Add optional sparse covariance backend for matrix memory updates by simeon-kepp · Pull Request #117 · NX-AI/xlstm

simeon-kepp · 2026-04-13T06:40:43Z

What this adds

An optional sparse memory update path for the mLSTM cell, gated behind a config flag. Default behavior is unchanged.

The mLSTM cell's matrix memory update is compute-heavy at inference time: every step writes C_new = fg * C_prev + ig * (k ⊗ v), regardless of how informative the current token is. In practice, a large fraction of key and value projections are near-zero — especially in later layers — meaning most of those outer-product writes are wasted.

This PR adds a Sparse Ternary Covariance (STC) backend that skips low-magnitude writes by adaptively quantizing k and v to {−1, 0, +1} before the outer product. Zero entries in the quantized vectors produce zero-contribution columns/rows in the update, which are skipped entirely. A ternary forget gate replaces the sigmoid gate when the STC backend is active, turning exact preserve (gate=0) and active inhibition (gate=−1) into first-class operations.

Changes

New modules

xlstm/modules/ternary_quantizer.py — adaptive quantizer with Straight-Through Estimator for gradient flow through the zero region
xlstm/modules/ternary_gate.py — ternary forget gate logic ({−1, 0, +1})

New kernels

xlstm/kernels/stc_sparse_update.py — PyTorch reference implementation
xlstm/kernels/stc_sparse_update.cpp / .cu — C++/CUDA stubs ready for a hardware-accelerated write-skip kernel

mLSTM integration

mLSTMCellConfig / mLSTMLayerConfig — two new opt-in fields: memory_backend ("dense" | "stc_sparse") and gate_mode ("sigmoid" | "ternary")
mLSTMCell — quantizers and ternary gate wired in; dense path is untouched
backends.py — recurrent_step_stabilized_simple updated to dispatch to the STC path

Benchmarks

bench/dense_vs_stc.py — wall-clock latency comparison (dense vs STC, warmup-corrected)
bench/flops_saved.py — FLOPs analysis across sparsity levels

Opt-in usage

from xlstm import mLSTMLayerConfig

cfg = mLSTMLayerConfig(
    memory_backend="stc_sparse",
    gate_mode="ternary"
)

Default (memory_backend="dense", gate_mode="sigmoid") is identical to current behavior. No existing tests should be affected.

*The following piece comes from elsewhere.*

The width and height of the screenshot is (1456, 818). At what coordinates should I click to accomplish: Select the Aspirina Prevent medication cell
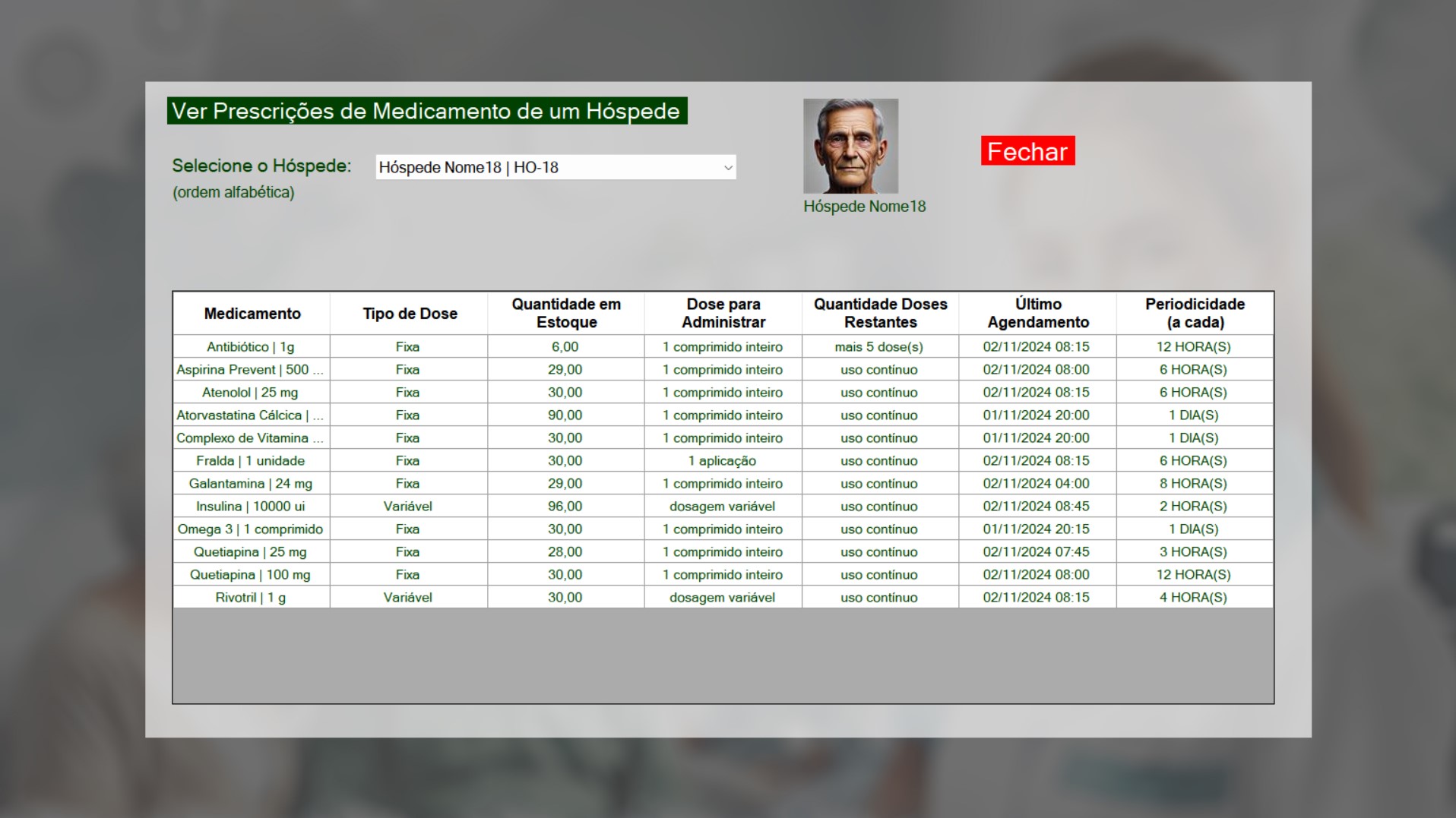[251, 370]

FLOPs at different sparsity levels

Update sparsity	Gate sparsity	Savings vs dense
90%	70%	~73%
90%	90%	~91%
95%	90%	~93%

Sparsity levels depend on input distribution and the EMA threshold in the quantizer. The STE ensures gradients flow through the quantizer during training.

What's not included

Hardware-accelerated write-skip for the CUDA path — the .cu stub is there but the sparse dispatch logic needs a proper CSC/COO kernel. Happy to implement that in a follow-up if the approach looks good.

… updates Introduce Sparse Ternary Covariance (STC) backend with optional write-skip acceleration. Includes ternary quantizer with STE, ternary gate module, and benchmarking suite.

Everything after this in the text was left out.